Data on snow cover distribution is one of the primary inputs to numerical weather prediction (NWP) and hydrological models. Currently, regional NWP models use snow cover data with a yes/no indicator for each model grid cell. Such representation of snow is crude, and does not account for possible subgrid heterogeneity of the snow cover. To realistically represent snow within models used to simulate weather, climate and hydrological processes, the fractional snow-covered area within each grid cell should be known.

Three years ago we developed and launched an automated system for mapping snow over North America. The system is based on combined visible and infrared measurements from the Imager instrument of the Geostationary Operational Environmental Satellite (GOES) and AVHRR NOAA and microwave measurements from the Special Sensor Microwave/Imager (SSM/I) onboard the DMSP satellite. Automated snow maps are produced on a daily basis at a spatial resolution of 4 km. The purpose of this work was to extend the automated technique to produce daily maps of fractional snow cover. Two approaches to determine the snow cover fraction were employed: 1) a map-cell count approach, in which the snow fraction is calculated from the number of 4-km snow-covered pixels in a map cell; and 2) a pixel-level approach, in which the snow fraction is estimated for each individual pixel falling within the map cell and subsequently averaged over a map cell.

In the presentation we describe the technique developed to derive snow fraction and discuss the results of snow fraction retrieval during three winter seasons from 1999-2000 to 2001-2002. Snow fraction maps based on a binary (or map-cell count) approach were produced on a grid of the NOAA 32-km resolution regional numerical weather prediction (Eta) model. To estimate a sub-pixel snow fraction we used GOES Imager data in the visible spectral band and applied a linear mixture technique.
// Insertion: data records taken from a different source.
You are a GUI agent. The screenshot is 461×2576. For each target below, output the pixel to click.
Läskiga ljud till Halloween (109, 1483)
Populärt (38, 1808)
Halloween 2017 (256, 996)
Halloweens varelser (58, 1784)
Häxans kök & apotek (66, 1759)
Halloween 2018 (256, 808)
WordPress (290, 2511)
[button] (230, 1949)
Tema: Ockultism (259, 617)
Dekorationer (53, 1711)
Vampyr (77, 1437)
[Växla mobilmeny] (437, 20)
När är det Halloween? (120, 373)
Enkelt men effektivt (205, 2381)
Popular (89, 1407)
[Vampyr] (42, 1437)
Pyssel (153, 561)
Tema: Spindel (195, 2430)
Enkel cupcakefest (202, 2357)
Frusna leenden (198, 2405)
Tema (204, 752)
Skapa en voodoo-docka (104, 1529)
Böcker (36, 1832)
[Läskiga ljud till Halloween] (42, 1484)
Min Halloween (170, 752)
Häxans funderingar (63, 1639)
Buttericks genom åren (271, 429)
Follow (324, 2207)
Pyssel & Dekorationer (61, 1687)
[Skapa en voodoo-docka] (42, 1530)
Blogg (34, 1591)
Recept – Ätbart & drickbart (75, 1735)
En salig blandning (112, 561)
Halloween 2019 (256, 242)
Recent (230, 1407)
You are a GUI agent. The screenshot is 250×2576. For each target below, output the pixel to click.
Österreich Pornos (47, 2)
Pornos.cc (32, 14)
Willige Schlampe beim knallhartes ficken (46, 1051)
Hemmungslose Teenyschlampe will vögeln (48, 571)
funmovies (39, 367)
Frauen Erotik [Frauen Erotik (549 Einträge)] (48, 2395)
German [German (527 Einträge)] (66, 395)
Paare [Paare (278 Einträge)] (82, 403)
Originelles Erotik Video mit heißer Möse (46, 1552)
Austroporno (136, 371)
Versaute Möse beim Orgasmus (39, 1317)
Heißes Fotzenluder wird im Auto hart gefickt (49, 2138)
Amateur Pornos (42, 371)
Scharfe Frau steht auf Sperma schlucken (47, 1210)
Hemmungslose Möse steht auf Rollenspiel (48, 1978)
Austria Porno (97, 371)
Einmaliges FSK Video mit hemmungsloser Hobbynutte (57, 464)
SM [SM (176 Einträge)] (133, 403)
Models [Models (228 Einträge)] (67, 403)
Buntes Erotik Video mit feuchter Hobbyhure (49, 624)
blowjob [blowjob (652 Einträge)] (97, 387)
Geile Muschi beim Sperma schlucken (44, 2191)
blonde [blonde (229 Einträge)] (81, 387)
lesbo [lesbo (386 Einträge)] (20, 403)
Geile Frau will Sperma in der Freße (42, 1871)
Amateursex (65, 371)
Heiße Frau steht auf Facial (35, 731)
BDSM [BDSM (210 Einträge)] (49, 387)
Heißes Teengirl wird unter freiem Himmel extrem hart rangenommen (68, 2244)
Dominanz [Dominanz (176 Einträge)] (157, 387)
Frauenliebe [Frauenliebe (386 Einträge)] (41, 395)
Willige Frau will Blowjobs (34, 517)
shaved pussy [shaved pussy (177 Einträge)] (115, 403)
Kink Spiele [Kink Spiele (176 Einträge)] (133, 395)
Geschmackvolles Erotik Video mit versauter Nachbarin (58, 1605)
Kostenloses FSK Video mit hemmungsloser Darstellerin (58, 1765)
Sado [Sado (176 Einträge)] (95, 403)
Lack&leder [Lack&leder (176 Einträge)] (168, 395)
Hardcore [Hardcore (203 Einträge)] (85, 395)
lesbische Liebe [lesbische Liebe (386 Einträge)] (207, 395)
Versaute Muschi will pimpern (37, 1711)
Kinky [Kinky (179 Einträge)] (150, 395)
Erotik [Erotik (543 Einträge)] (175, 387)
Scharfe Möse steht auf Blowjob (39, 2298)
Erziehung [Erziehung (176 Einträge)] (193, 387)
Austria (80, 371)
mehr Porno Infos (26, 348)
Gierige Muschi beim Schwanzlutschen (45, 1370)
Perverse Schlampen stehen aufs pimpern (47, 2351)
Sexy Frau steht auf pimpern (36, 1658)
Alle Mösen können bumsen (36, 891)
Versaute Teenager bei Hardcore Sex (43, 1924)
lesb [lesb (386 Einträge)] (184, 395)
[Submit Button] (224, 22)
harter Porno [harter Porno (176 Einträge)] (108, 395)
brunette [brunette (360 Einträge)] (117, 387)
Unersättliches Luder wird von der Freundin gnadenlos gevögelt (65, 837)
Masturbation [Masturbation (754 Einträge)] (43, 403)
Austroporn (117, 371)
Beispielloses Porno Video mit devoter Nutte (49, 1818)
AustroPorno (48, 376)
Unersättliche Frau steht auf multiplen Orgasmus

The results of a sub-pixel snow fraction retrievals clearly show the effect of forest, which masks snow cover and thus significantly reduces the observed snow fraction. Maximum value of snow fraction in the areas affected by a substantial seasonal snow was found to be a good indicator of the tree density. In particular, in the presence of snow cover over Great Plains, the snow fraction often reaches 90% whereas in the densest boreal forests in Canada it varies within 30% to 40%. Analysis of matched snow fraction retrievals and matched ground based observations has shown that over plain areas without tree vegetation a strong correlation exists between snow fraction and snow depth for snow depth values of up to 15-20 cm. An attempt was made to apply this relationship to satellite data to roughly estimate snow depth over Great Plains.